Sherlockian Way of Thinking

by 박승룡

☞ How to use this chapter

For each method, read the “Scenario” carefully. Under “Your Prompt,” draft the best prompt you can. At the end of the chapter, compare with the sample prompts and design notes, and then revise your prompt once more.


3. Induction: Stack Cases to Surface Pattern

Induction observes individual cases, detects recurring elements or common structure, and from them derives general rules or tendencies. In prompt design, induction is better for sensing “flow” and “trend” or for proposing new taxonomies than for forcing sharp, single-point answers.

We will practice listing multiple cases and prompting the AI to detect and summarize patterns—or to generate a new case that follows from them.

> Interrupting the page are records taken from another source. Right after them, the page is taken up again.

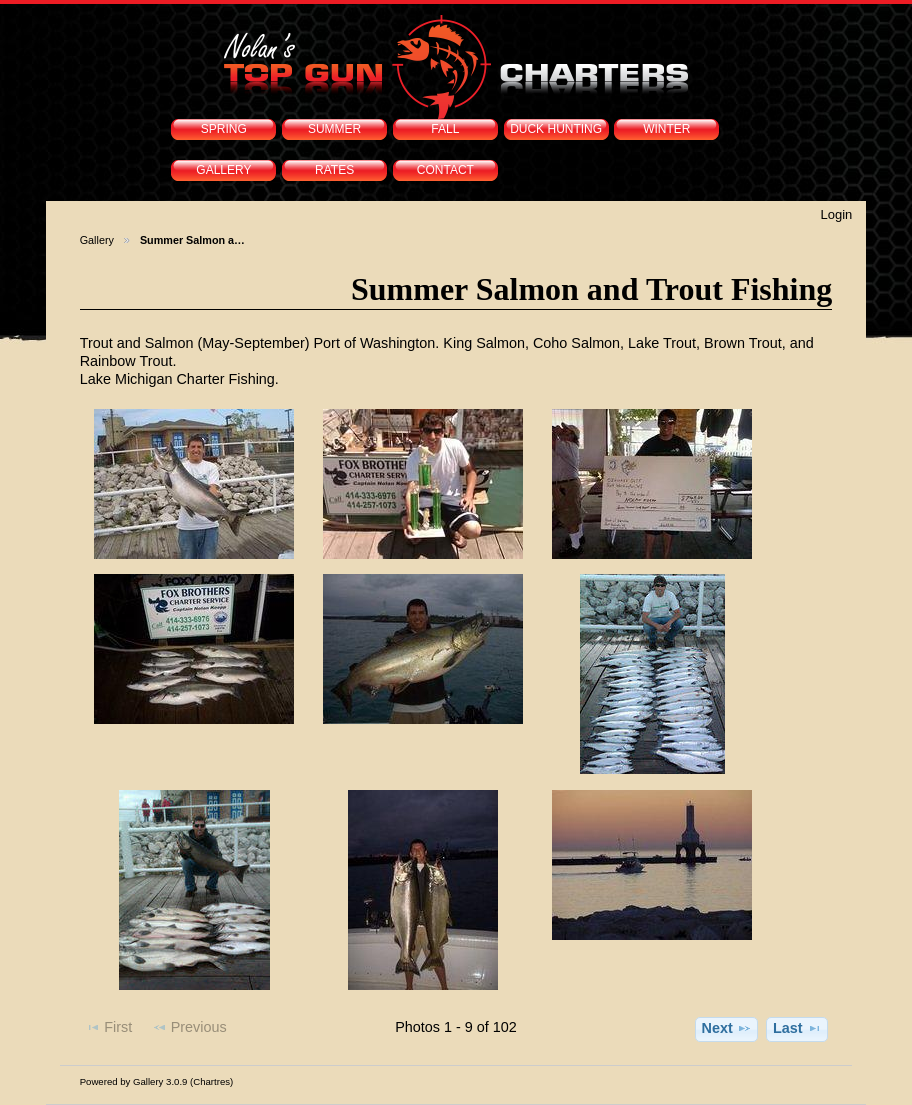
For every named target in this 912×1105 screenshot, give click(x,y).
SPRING (224, 129)
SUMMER (334, 129)
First (108, 1027)
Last (797, 1028)
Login (836, 214)
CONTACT (445, 170)
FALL (445, 129)
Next (726, 1028)
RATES (334, 170)
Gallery (97, 240)
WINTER (666, 129)
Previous (189, 1027)
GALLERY (223, 170)
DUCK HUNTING (556, 129)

Exercise ① Analyzing Tone & Style

Scenario. You will show the AI five newsletters you have written so far and ask it to summarize your tone and stylistic signatures, so that future issues remain consistent.

Your Prompt:
(Write here.)


Exercise ② Extracting Purchase Drivers From Reviews

Scenario. You market dishwashers. You will provide ten customer reviews and ask the AI to extract the primary purchase drivers.

Your Prompt:
(Write here.)


Exercise ③ Designing Characters via Sentiment Hotspots

Scenario. You are writing a long web novel. From chapters written so far, you will collect the scenes that provoked the strongest reader emotions and look for “what scene structures heighten emotional immersion.”

Your Prompt:
(Write here.)


Exercise ④ Inferring Dispositions from Interview Answers

Scenario. You have answers from three CEOs. You want to infer their leadership styles and the values that guide their decisions.

Your Prompt:
(Write here.)


Closing note: Cases are mirrors for thought

Inductive prompts do not ask for “the one right answer.” They invite the AI to read a flow in the repetition, interpret structure, and derive new rules or direction. Holmes could infer the trade and habits of a man from tiny creases and dust on a worn hat because he had seen many such hats; so too, with AI, our inductive questions are designs that make it detect, summarize, and project patterns—linking them to creative prediction.


3. Induction — Sample Section

Exercise ① Tone & style

Sample Prompt.
“These five pieces are my newsletters. Summarize three common features in voice, diction, and structure. Then propose two cautions to keep the style consistent in future issues.”


Exercise ② Review-based purchase drivers

Sample Prompt.
“These are ten reviews of our dishwasher. Focusing on recurring words or phrases, summarize the top three reasons customers chose to buy. Include one example sentence for each reason.”

Design note. The AI reads not mere word repetition but recurring meanings, activating its pattern-recognition strengths.


Exercise ③ Emotion-driven scene design

Sample Prompt.
“These five scenes elicited the strongest reader reactions. Identify two or three common features in their structure or technique. Then propose one new scene idea that can achieve a similar effect.”

Design note. “Emotional” scenes are not defined by many emotion words; they often hinge on recurrent structures—contrast, silence before eruption, the unexpected—which the AI can induce.


Exercise ④ Disposition from interviews

Sample Prompt.
“These are key answers from three CEOs. Based on recurring words, expressions, and thinking patterns, summarize each CEO’s leadership style in three keywords. For each keyword, predict what managerial choices they are likely to make.”

Design note. What is nebulous for humans becomes tractable for AI by inductively tying recurring traits to behavior predictions.